Wait what do you mean I can't subsitute vector comonents with vectors? v1x is the x component and v1y is the y component. And i is like the x component of the v1 vector and j is like the y component of the v1 vector

 

[haruspex]

There is a lot of confusion between scalars and vectors here, compounded by the failure to distinguish them typographically.
In the question as stated, v₁, v₂, i and j are vectors, v and v' are scalars. v_f is referred to as a vector, but it will be more convenient to make it a scalar, i.e. the magnitude of the final velocity. That allows you to write v_fcos(θ) etc., which would be problematic if a vector.

mv1x-4mv2x=(m+4m)vfcosθ

Since we need v_f to be scalar, v_1x etc. must be scalars.

vi+4v'i=5vfcosθ

Since the right hand side is scalar, discard the i vectors on the left.

v=(5vfcosθ-4iv')/i

That makes no sense. You cannot divide by a vector.

 

[JwdePhysics]

Since the right hand side is scalar, discard the i vectors on the left.

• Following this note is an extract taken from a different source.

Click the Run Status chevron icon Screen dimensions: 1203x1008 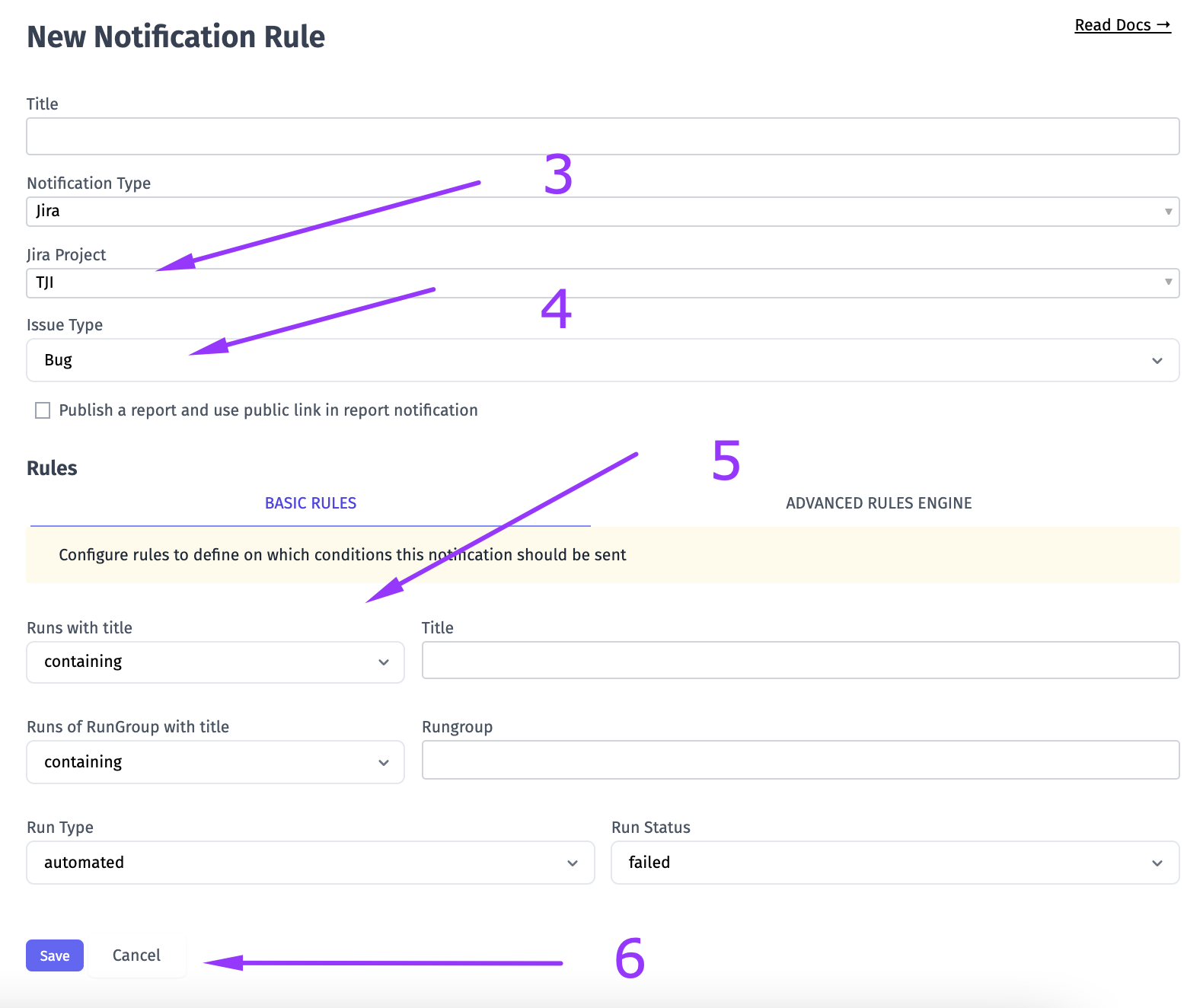(x=1157, y=863)
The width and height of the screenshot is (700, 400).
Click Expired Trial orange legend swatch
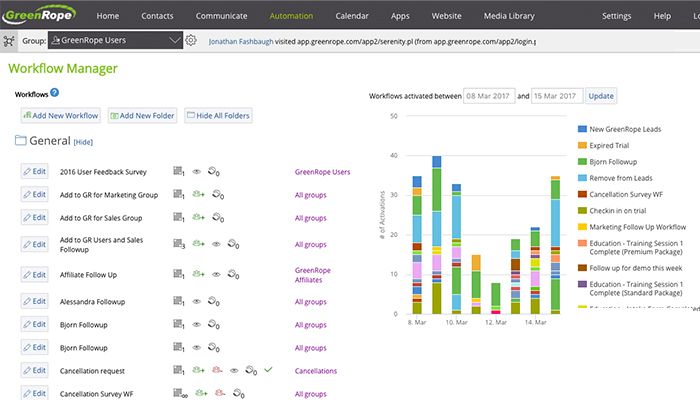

Oh ok thanks, however if I do discard the i's or j's the v/v' will still cancel out and I'm left with 5vfcosθ=5vfsinθ

 

[JwdePhysics]

Oh so I got it now:
v-4v'=5v_fcosθ and v+v'=5v_fsinθ

and if you solve that system you get v = 5/2v_f(sinθ+cosθ)
and v' = 5/8v_f(sinθ-cosθ)

I took into account the -i when making my equations so there was a +4v' in the first equation instead of a -4v'. Apparently the (j-i) just represents direction and you are only supposed to plug in the scalar v'.[/SUB]

 

[haruspex]

v = 5/2vf(sinθ+cosθ)
and v' = 5/8vf(sinθ-cosθ)

Or, more correctly, v = (5/2)vf(sinθ+cosθ) and v' = (5/8)vf(sinθ-cosθ)

 

[JwdePhysics]

Sorry I came back after a while and noticed I messed up the second equation I wrote v+v'=5vfsinθ when it should be v+4v'=5vfsinθ since the second ball has 4 times the mass.